De Europese Commissie heeft gedetailleerde technische wijzigingen van een aantal btw-regels in de EU voorgesteld. Deze regels vormen een aanvulling op het herzieningsvoorstel dat het stelsel fraudebestendiger moet maken.
In het huidige btw-stelsel wordt de handel in goederen tussen bedrijven opgesplitst in twee transacties: een van de btw vrijgestelde verkoop in de lidstaat van oorsprong en een belaste verwerving in de lidstaat van bestemming. Met dit voorstel wil de EC een einde maken aan deze kunstmatige opsplitsing van één enkele handelstransactie. Met de wijziging van de btw-regels zal de grensoverschrijdende handel in goederen worden gedefinieerd als één belastbare transactie, zodat goederen zullen worden belast in de lidstaat waar het vervoer ervan eindigt – zoals dat zou moeten zijn. Daarmee zou de btw-fraude sterk moeten worden beperkt.
Eén onlineportaal voor bedrijven (éénloketsysteem)
Om bedrijven zo vlot mogelijk te laten overschakelen op de nieuwe btw-regels, voorzien de nieuwe wijzigingen in de nodige bepalingen om een onlineportaal of ‘éénloketsysteem’ op te zetten waarmee EU-bedrijven al hun btw-verplichtingen bij b2b-transacties kunnen afhandelen, zoals aangekondigd in de hervormingsvoorstellen van de Commissie van oktober 2017. Het systeem zal ook gebruikt kunnen worden door bedrijven van buiten de EU die zaken willen doen met bedrijven in de EU en zich anders in elke lidstaat voor de btw zouden moeten registreren. Zodra het systeem is opgezet, zullen deze bedrijven gewoon een tussenpersoon in de EU moeten aanwijzen die voor hen de btw regelt.

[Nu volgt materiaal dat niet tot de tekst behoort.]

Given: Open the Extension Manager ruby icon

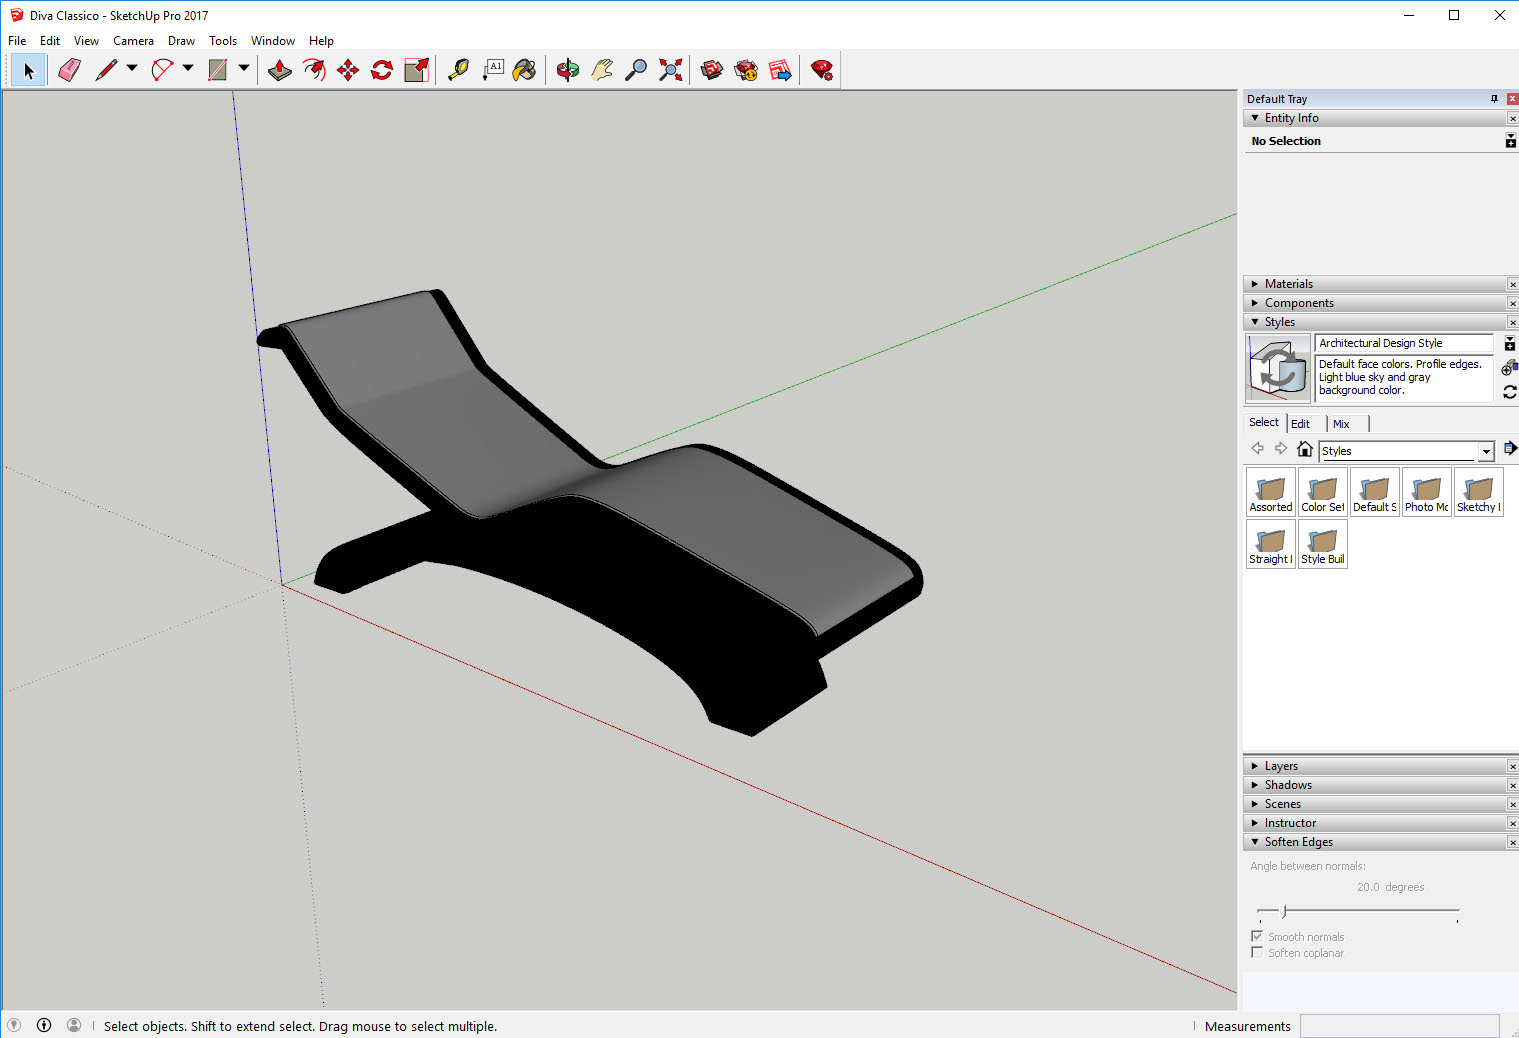Looking at the screenshot, I should (x=822, y=70).
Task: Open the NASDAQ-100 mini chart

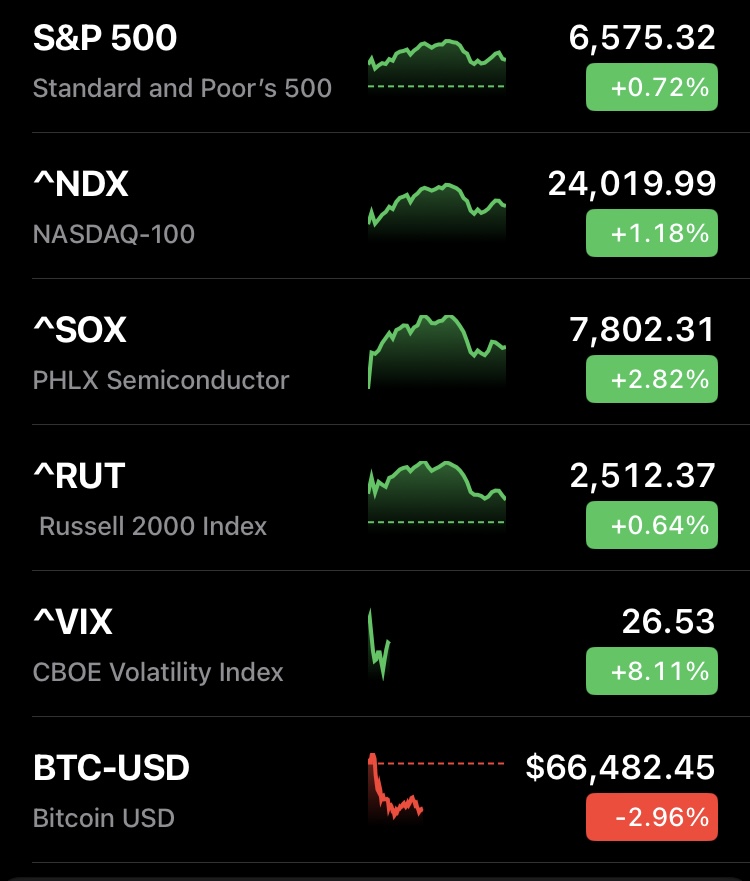Action: click(437, 211)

Minder administratieve rompslomp
De wijzigingen blazen het zelfregulerende karakter van de btw nieuw leven in en verminderen het aantal administratieve stappen die bedrijven moeten zetten wanneer zij zaken doen met andere bedrijven in andere lidstaten. Voor de handel in goederen zullen niet langer specifieke rapportageverplichtingen nodig zijn, die samenhingen met de btw-overgangsregeling. Voor de handel binnen de EU zullen de factureringsregels gelden van de lidstaat van de verkoper, hetgeen voor hem een lastenverlichting moet betekenen.
Verkoper wordt in de regel verantwoordelijk voor de inning van de btw
Er wordt verduidelijkt dat de btw die verschuldigd is op de verkoop van goederen aan een afnemer in een andere EU-lidstaat, in rekening moet worden gebracht door de verkoper, naar het tarief van de lidstaat van bestemming. Alleen wanneer de afnemer een gecertificeerde belastingplichtige is (dat wil zeggen een betrouwbare belastingplichtige, die als zodanig door de belastingdienst is erkend), zal deze de btw moeten voldoen.